→ WRITTEN REQUEST:
Give everything in the material from the line containing "Click Copy beside" down to the line containing "coord(10,53)" as a JSON list of strings, one string per line, leaving out blank lines.

--- start DATA ENTRIES ---

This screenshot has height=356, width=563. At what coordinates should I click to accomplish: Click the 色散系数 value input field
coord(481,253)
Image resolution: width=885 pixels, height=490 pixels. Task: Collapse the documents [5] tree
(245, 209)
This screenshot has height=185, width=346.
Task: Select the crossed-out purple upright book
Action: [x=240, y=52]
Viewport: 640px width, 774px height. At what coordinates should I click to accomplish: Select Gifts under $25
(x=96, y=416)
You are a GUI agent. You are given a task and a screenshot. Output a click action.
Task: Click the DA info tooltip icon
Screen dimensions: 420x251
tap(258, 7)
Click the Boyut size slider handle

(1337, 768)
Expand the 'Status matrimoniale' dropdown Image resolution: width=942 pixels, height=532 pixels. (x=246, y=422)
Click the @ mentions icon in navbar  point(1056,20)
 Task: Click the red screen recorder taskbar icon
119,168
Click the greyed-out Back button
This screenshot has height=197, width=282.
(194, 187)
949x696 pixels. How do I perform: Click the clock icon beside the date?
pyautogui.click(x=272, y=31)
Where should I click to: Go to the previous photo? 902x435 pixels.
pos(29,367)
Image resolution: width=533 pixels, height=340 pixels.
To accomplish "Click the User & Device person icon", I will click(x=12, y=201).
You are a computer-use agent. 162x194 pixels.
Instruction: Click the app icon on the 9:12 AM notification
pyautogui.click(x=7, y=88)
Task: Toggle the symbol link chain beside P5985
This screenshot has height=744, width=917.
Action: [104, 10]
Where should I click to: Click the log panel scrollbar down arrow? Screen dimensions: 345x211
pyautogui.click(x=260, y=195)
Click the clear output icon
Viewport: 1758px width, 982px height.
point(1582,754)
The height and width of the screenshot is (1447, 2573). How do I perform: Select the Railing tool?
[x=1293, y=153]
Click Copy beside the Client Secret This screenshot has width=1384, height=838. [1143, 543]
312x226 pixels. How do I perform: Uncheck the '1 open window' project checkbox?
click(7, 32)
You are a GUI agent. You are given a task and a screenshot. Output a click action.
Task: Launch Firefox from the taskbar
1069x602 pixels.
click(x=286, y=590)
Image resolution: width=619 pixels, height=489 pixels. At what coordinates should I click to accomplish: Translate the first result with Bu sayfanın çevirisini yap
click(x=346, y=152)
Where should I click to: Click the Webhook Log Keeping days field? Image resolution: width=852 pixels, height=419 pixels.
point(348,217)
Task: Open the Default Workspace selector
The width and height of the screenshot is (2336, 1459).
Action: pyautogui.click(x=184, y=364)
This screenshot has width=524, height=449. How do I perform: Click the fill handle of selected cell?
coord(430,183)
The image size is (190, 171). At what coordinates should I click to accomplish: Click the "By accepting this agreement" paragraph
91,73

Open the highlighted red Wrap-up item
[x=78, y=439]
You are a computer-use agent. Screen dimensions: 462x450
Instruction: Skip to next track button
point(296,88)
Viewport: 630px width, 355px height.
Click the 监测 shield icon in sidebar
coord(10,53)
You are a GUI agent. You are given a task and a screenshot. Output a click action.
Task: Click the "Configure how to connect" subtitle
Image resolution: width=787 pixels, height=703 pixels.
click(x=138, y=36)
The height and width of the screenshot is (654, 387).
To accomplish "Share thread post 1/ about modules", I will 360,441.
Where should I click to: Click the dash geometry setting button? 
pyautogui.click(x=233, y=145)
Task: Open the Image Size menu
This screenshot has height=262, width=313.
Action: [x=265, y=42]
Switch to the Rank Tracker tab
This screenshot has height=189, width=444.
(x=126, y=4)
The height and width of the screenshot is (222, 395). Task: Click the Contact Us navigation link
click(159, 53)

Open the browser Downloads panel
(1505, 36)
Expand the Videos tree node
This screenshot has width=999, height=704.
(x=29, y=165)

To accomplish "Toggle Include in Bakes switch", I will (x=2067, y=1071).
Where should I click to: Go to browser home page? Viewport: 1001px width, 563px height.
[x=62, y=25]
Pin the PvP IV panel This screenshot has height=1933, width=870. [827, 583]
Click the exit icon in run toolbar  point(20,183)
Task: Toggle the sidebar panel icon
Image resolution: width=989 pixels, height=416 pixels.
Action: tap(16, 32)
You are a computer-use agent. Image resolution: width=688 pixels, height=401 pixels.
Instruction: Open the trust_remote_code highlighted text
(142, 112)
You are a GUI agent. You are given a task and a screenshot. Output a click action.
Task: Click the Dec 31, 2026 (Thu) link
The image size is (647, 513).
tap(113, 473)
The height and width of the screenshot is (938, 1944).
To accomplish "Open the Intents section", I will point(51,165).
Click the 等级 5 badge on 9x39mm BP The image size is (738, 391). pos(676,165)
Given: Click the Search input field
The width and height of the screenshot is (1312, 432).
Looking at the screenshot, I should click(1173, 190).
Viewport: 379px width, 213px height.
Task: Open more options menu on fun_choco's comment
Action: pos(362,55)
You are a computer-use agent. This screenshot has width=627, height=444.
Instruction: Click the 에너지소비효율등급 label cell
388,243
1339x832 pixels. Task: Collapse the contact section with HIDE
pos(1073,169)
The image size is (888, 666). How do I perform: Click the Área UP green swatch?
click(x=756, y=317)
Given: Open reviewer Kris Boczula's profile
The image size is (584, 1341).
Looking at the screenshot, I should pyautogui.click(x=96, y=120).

--- end DATA ENTRIES ---

→ WORKED SOLUTION:
[
  "Click Copy beside the Client Secret This screenshot has width=1384, height=838. [1143, 543]",
  "312x226 pixels. How do I perform: Uncheck the '1 open window' project checkbox?",
  "click(7, 32)",
  "You are a GUI agent. You are given a task and a screenshot. Output a click action.",
  "Task: Launch Firefox from the taskbar",
  "1069x602 pixels.",
  "click(x=286, y=590)",
  "Image resolution: width=619 pixels, height=489 pixels. At what coordinates should I click to accomplish: Translate the first result with Bu sayfanın çevirisini yap",
  "click(x=346, y=152)",
  "Where should I click to: Click the Webhook Log Keeping days field? Image resolution: width=852 pixels, height=419 pixels.",
  "point(348,217)",
  "Task: Open the Default Workspace selector",
  "The width and height of the screenshot is (2336, 1459).",
  "Action: pyautogui.click(x=184, y=364)",
  "This screenshot has width=524, height=449. How do I perform: Click the fill handle of selected cell?",
  "coord(430,183)",
  "The image size is (190, 171). At what coordinates should I click to accomplish: Click the \"By accepting this agreement\" paragraph",
  "91,73",
  "Open the highlighted red Wrap-up item",
  "[x=78, y=439]",
  "You are a computer-use agent. Screen dimensions: 462x450",
  "Instruction: Skip to next track button",
  "point(296,88)",
  "Viewport: 630px width, 355px height.",
  "Click the 监测 shield icon in sidebar",
  "coord(10,53)"
]